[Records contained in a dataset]
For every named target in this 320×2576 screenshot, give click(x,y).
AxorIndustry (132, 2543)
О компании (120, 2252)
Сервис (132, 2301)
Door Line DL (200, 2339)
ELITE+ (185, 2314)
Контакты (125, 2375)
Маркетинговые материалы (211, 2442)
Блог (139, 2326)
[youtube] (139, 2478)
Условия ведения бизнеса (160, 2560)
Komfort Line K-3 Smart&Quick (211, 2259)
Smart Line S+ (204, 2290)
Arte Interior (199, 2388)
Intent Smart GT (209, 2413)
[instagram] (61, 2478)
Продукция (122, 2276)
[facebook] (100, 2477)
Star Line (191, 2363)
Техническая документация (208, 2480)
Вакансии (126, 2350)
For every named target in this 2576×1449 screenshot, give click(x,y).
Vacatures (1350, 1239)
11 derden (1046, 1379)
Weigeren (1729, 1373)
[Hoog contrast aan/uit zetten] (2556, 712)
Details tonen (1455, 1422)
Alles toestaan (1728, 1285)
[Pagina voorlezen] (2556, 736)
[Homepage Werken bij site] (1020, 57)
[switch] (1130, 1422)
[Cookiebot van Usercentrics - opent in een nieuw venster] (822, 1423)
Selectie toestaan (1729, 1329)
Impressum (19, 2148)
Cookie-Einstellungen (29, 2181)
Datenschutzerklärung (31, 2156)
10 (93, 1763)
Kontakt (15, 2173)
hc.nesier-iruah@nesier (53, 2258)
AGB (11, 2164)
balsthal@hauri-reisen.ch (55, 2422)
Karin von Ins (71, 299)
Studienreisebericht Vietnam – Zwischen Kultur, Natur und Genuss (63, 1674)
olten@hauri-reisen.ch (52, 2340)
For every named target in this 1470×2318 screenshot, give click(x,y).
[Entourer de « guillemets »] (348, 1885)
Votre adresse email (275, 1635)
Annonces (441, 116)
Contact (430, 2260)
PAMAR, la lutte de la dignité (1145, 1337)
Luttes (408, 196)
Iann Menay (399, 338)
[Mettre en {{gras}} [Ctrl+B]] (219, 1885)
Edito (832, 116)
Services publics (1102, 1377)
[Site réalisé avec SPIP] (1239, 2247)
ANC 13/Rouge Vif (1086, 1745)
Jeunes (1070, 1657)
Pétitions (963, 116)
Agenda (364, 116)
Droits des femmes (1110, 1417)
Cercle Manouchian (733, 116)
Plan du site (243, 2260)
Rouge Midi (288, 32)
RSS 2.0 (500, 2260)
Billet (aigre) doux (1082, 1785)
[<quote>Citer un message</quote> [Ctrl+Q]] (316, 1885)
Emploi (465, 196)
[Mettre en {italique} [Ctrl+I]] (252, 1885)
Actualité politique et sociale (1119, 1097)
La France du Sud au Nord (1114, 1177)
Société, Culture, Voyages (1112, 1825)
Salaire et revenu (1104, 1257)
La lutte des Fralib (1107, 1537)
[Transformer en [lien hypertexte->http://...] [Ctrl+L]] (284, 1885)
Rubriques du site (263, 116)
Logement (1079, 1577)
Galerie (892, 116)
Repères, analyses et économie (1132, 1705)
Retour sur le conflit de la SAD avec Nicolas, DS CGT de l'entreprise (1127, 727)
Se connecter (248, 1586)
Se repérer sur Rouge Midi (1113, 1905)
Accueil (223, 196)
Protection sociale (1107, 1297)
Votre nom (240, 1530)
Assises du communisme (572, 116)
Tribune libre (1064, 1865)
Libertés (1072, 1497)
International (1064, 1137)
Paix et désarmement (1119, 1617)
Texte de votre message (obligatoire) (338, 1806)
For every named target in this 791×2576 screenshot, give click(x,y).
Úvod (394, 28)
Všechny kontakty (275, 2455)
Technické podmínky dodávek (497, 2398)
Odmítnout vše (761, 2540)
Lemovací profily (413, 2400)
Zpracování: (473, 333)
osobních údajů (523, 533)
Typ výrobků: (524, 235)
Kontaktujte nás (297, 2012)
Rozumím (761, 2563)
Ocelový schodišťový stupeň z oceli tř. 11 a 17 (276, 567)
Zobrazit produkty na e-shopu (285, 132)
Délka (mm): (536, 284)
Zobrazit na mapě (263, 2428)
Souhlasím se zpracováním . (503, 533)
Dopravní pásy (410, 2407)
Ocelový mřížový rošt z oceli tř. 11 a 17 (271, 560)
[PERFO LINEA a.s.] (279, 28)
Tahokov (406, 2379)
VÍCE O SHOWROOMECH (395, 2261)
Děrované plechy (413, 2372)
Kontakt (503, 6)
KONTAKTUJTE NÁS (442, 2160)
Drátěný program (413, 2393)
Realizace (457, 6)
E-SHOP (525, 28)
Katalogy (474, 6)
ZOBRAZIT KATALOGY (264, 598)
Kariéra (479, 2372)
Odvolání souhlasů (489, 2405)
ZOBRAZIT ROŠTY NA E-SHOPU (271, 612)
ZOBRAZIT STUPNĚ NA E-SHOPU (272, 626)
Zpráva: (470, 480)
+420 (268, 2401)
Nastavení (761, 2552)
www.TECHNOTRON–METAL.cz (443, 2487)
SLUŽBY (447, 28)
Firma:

Task objective => Your task is to gather all lines from the entries above that hold the word "target".

Answer for this exercise =>
For every named target in this 320×2576 screenshot, give click(x,y).
For every named target in this 2576×1449 screenshot, give click(x,y).
For every named target in this 1470×2318 screenshot, give click(x,y).
For every named target in this 791×2576 screenshot, give click(x,y).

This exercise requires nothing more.